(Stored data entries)
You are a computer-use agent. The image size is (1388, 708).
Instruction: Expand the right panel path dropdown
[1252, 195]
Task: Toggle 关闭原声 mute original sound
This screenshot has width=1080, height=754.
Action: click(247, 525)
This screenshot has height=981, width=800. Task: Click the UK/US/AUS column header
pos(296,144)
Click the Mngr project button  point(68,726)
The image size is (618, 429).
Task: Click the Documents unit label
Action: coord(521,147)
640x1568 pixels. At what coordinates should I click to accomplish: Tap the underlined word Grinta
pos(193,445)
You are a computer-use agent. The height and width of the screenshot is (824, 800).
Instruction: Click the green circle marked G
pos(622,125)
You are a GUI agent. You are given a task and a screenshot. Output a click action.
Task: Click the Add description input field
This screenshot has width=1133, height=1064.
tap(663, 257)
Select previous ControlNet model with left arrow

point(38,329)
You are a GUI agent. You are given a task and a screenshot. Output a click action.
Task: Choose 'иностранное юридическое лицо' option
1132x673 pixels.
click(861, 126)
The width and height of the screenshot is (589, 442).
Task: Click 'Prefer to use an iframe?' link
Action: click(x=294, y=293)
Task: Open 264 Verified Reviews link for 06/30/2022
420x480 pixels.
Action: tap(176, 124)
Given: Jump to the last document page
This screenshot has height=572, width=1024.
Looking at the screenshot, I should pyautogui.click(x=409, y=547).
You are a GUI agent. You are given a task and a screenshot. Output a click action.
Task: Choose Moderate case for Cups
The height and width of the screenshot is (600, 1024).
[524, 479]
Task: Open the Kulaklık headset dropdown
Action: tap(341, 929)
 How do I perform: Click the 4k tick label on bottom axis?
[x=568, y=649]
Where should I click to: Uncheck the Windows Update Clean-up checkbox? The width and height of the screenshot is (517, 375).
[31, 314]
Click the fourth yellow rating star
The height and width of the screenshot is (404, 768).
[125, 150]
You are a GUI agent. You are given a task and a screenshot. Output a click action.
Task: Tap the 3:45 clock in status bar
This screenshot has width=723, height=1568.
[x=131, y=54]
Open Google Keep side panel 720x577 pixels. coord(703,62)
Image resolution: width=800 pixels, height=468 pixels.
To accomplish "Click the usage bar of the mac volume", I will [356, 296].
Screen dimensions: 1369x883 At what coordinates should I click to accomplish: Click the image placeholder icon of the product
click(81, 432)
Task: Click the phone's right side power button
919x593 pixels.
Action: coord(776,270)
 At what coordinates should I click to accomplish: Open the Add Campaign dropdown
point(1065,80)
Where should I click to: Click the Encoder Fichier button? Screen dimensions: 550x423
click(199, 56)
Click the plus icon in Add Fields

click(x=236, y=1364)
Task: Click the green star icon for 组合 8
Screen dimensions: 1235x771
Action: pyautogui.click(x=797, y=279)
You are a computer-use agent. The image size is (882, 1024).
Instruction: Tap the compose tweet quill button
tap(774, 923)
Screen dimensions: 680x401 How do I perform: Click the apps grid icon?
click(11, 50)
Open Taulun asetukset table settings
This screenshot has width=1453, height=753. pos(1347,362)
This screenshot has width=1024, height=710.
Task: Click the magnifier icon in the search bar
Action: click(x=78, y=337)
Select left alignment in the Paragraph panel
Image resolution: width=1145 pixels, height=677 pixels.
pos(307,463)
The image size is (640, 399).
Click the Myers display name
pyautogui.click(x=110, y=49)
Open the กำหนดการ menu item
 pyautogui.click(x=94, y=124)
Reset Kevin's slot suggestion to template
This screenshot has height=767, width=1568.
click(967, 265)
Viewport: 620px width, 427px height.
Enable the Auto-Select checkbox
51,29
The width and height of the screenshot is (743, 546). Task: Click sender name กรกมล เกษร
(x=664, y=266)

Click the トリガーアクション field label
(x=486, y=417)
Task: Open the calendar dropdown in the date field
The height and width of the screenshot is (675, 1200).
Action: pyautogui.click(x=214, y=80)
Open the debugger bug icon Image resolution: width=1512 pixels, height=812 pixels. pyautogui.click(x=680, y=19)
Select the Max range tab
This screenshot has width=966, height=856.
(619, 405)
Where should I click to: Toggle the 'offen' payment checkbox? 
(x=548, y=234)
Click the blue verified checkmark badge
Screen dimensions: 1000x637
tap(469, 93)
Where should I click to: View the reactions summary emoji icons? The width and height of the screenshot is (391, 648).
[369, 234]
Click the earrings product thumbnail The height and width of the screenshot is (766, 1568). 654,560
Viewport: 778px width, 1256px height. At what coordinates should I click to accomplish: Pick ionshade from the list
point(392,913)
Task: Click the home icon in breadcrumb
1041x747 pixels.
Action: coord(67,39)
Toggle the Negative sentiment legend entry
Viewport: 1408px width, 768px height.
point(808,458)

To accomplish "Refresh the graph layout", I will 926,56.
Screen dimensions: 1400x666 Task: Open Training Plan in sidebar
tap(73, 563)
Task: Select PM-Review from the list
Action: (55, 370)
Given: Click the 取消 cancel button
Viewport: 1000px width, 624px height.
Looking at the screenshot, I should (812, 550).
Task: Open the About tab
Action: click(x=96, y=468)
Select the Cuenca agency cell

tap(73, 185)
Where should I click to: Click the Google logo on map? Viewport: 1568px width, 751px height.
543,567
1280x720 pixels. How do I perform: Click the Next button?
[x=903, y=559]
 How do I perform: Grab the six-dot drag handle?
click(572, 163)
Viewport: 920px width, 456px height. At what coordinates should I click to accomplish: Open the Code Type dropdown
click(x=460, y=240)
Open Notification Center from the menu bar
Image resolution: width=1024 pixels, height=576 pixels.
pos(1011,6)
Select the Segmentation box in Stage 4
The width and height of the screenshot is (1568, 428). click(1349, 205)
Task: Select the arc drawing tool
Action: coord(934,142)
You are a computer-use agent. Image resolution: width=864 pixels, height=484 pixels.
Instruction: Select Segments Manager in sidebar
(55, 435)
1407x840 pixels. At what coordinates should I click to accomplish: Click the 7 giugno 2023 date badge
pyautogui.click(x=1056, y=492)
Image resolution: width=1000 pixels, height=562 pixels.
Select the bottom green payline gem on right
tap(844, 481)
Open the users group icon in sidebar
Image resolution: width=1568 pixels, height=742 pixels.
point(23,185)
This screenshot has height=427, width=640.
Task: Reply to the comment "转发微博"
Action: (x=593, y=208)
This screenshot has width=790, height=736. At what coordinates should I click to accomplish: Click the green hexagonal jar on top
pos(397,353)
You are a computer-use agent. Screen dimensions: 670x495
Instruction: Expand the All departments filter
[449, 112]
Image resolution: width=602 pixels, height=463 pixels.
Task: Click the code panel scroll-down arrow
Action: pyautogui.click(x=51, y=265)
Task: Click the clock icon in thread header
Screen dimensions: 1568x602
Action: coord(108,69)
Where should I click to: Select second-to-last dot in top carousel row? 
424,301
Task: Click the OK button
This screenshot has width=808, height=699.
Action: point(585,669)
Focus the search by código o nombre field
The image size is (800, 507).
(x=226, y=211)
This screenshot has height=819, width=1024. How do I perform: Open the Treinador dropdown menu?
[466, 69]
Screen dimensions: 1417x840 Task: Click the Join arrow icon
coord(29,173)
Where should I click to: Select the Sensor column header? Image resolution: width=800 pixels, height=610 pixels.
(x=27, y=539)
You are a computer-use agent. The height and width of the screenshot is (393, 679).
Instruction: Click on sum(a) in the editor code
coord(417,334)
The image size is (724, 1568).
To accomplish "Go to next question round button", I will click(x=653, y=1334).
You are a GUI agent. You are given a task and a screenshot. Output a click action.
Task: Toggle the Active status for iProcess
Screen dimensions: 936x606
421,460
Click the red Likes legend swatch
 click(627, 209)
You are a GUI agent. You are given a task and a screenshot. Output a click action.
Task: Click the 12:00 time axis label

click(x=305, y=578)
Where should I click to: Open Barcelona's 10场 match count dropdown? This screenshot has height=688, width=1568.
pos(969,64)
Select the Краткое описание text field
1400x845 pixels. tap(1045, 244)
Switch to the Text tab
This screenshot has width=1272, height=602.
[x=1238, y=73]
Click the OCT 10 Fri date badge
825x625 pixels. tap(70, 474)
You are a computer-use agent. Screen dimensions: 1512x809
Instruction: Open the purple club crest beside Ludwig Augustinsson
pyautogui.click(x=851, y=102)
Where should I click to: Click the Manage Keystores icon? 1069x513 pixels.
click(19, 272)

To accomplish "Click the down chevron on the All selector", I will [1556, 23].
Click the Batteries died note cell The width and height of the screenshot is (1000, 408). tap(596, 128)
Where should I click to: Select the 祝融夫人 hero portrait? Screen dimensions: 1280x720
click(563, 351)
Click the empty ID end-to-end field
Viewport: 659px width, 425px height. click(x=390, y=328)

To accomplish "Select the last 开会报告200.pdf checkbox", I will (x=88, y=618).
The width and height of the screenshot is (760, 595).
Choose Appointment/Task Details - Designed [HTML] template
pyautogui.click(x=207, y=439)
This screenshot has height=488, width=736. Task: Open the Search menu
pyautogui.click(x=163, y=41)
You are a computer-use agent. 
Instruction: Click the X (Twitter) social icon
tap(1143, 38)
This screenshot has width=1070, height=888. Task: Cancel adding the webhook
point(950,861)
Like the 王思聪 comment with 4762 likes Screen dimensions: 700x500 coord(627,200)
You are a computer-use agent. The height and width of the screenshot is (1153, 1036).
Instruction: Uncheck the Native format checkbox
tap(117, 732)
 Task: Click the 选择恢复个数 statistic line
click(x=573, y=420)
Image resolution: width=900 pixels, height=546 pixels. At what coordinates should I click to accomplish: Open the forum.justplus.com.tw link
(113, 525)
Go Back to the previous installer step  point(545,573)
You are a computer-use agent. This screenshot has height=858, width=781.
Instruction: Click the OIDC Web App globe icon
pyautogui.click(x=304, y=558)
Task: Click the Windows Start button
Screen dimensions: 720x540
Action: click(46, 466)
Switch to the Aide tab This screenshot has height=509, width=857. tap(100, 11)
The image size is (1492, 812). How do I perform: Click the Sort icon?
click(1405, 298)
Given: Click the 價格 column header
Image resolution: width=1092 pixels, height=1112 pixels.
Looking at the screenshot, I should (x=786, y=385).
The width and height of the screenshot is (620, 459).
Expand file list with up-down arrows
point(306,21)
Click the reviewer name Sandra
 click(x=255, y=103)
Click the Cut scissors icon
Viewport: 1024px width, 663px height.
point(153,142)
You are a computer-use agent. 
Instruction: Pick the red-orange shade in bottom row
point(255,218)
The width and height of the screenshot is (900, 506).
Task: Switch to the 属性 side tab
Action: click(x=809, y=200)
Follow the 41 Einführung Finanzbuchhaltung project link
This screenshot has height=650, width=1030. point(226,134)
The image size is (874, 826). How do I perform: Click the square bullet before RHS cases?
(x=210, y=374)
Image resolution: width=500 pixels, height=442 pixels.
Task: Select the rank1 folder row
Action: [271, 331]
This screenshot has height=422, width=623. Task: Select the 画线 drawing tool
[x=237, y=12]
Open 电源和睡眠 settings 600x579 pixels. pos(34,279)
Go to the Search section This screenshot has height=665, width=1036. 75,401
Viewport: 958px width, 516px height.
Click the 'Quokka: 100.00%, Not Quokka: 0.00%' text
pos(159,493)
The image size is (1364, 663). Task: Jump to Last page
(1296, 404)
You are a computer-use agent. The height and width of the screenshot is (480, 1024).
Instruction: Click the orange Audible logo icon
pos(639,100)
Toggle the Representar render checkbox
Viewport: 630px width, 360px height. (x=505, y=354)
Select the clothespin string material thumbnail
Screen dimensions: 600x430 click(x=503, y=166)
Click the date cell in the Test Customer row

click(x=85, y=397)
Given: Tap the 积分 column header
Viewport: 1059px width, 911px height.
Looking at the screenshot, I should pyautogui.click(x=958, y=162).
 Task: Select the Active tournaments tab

Task prompt :: In the entries above, find each line with the word "will" and copy it.

Task answer ::
To accomplish "Click the usage bar of the mac volume", I will [356, 296].
To accomplish "Refresh the graph layout", I will 926,56.
To accomplish "Go to next question round button", I will click(x=653, y=1334).
To accomplish "Click the down chevron on the All selector", I will [1556, 23].
To accomplish "Select the last 开会报告200.pdf checkbox", I will (x=88, y=618).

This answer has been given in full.